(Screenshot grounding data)
- - -
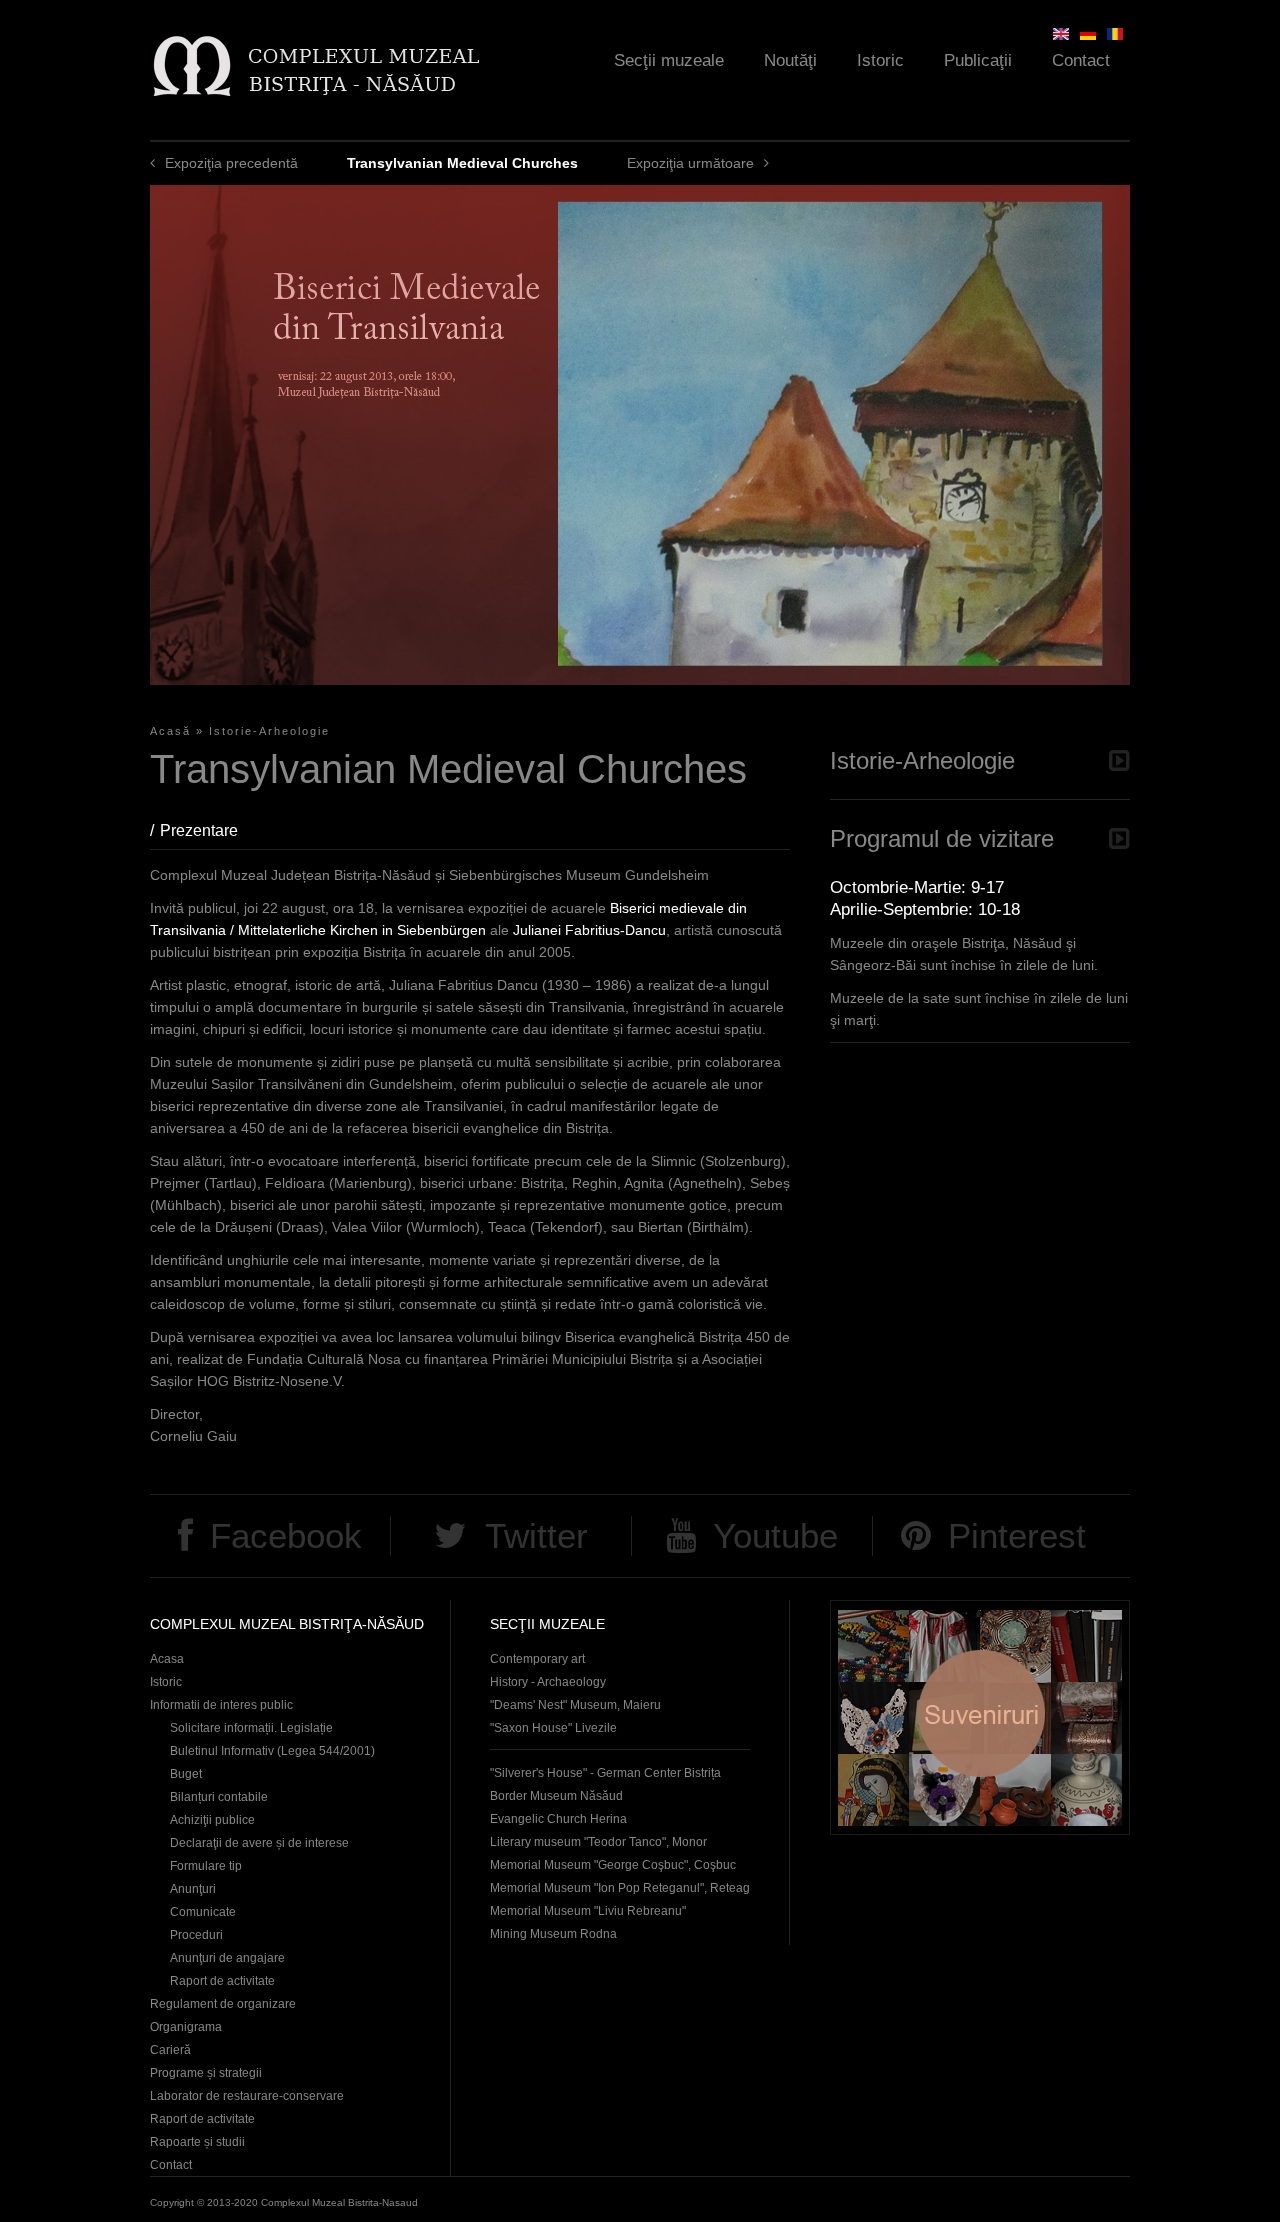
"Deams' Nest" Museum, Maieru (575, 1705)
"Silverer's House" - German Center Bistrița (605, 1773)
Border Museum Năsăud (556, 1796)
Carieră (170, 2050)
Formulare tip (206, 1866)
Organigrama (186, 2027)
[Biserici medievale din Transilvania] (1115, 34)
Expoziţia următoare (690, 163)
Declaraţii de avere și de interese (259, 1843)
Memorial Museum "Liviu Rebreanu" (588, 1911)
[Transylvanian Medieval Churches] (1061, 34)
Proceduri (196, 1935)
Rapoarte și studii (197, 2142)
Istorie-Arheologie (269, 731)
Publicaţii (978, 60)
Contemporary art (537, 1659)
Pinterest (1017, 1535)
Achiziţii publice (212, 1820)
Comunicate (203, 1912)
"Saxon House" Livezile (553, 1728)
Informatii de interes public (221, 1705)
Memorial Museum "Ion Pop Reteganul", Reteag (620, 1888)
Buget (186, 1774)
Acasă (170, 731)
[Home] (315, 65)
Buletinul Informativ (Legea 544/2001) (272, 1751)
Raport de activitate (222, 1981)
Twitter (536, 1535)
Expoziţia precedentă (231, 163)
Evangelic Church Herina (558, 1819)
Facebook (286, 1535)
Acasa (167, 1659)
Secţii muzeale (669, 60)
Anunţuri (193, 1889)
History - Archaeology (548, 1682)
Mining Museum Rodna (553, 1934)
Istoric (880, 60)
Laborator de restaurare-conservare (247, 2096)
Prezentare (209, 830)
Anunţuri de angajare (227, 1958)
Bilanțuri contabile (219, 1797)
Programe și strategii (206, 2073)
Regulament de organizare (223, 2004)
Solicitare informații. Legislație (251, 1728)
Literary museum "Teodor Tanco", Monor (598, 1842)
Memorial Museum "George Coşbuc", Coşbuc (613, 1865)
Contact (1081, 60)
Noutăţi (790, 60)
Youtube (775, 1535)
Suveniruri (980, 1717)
- - -
* WORK INSTRUCTION:
Print only the lines from the first line of the data above through the one containing "[Biserici medievale din", exactly as they are, with pictures omitted.

* COMPLETED TASK:
"Deams' Nest" Museum, Maieru (575, 1705)
"Silverer's House" - German Center Bistrița (605, 1773)
Border Museum Năsăud (556, 1796)
Carieră (170, 2050)
Formulare tip (206, 1866)
Organigrama (186, 2027)
[Biserici medievale din Transilvania] (1115, 34)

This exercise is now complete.